Before you order, ask specifically:
- Are there any setup or tooling fees? (In custom parts, these can be $50-200)
- What is the restocking fee for cancelled orders? (Industry standard is 15-25%)
- Are there surcharges for different payment methods? (Credit cards sometimes add 2-3%)
- Do they charge for packing slips or extra documentation? (Yes, this exists)
Document the answers. If a salesperson says 'no hidden fees,' ask them to put it in writing. If they hesitate, you know the answer.
Step 6: Document Everything for Finance and Audit Trails
This is the step most people rush—and the one that causes the most pain after the order is placed. You've done the work. Now prove it.
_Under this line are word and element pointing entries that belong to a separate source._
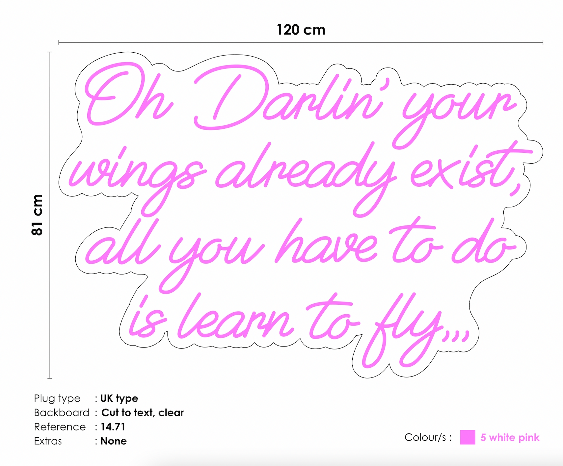Click the pink colour swatch square
This screenshot has width=563, height=466.
pos(468,437)
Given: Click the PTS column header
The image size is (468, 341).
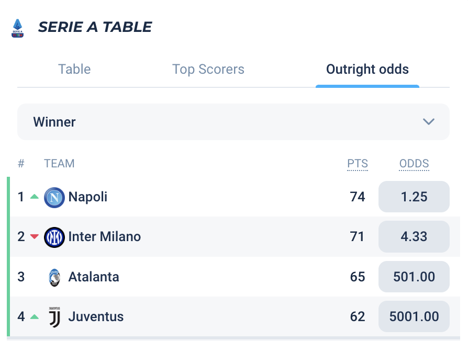Looking at the screenshot, I should point(358,164).
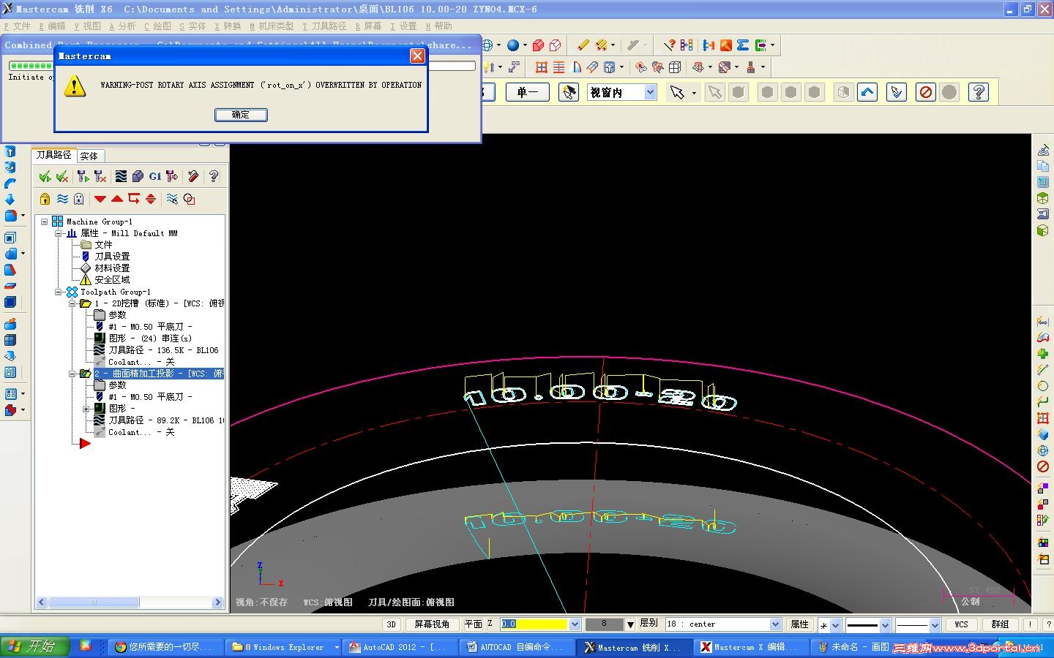Toggle the lock on selected operations
Viewport: 1054px width, 658px height.
[x=45, y=199]
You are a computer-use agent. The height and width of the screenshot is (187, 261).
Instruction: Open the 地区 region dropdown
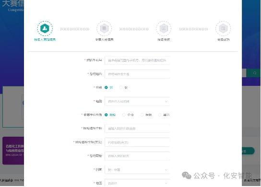[137, 183]
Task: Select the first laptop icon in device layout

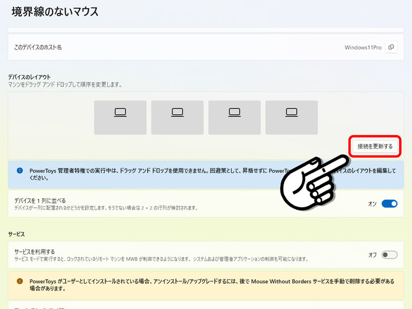Action: click(120, 117)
My documentation checklist before submitting to the order:
- Vendor's legal name and tax ID
- Product spec confirmation (email or order form)
- Price quote with validity date
- Shipping terms and lead time commitment
- Any fee disclosures
- Your company's purchase order number (with correct department code)
I save all of these in a centralized folder. If an invoice comes in with a 'rush fee' we didn't agree to, I can pull up the original quote and push back. This has saved me roughly $8,000 in potential rework and disputed charges over the past three years—money that my company didn't have to lose.
Common Mistakes to Avoid
Based on my experience, here are the pitfalls that trip up even experienced admin buyers:
- Assuming 'standard' means 'in stock.' It doesn't. Always ask 'Is this a stock item?' If not, ask for the actual production lead time.
- Trusting verbal promises. Every 'best price' or 'custom-level service' should be in writing. If it's not, it didn't happen.
- Not checking the vendor's own terms of service. I once placed an order with a vendor who, in their fine print, allowed themselves 30 extra days for 'production delays' without penalty. I didn't check. I paid for it in missed deadlines.
Five minutes of verification. That's all it takes to avoid days of correction. Take it from someone who's managed 800+ orders across a dozen vendors—this checklist is the cheapest insurance you'll ever buy.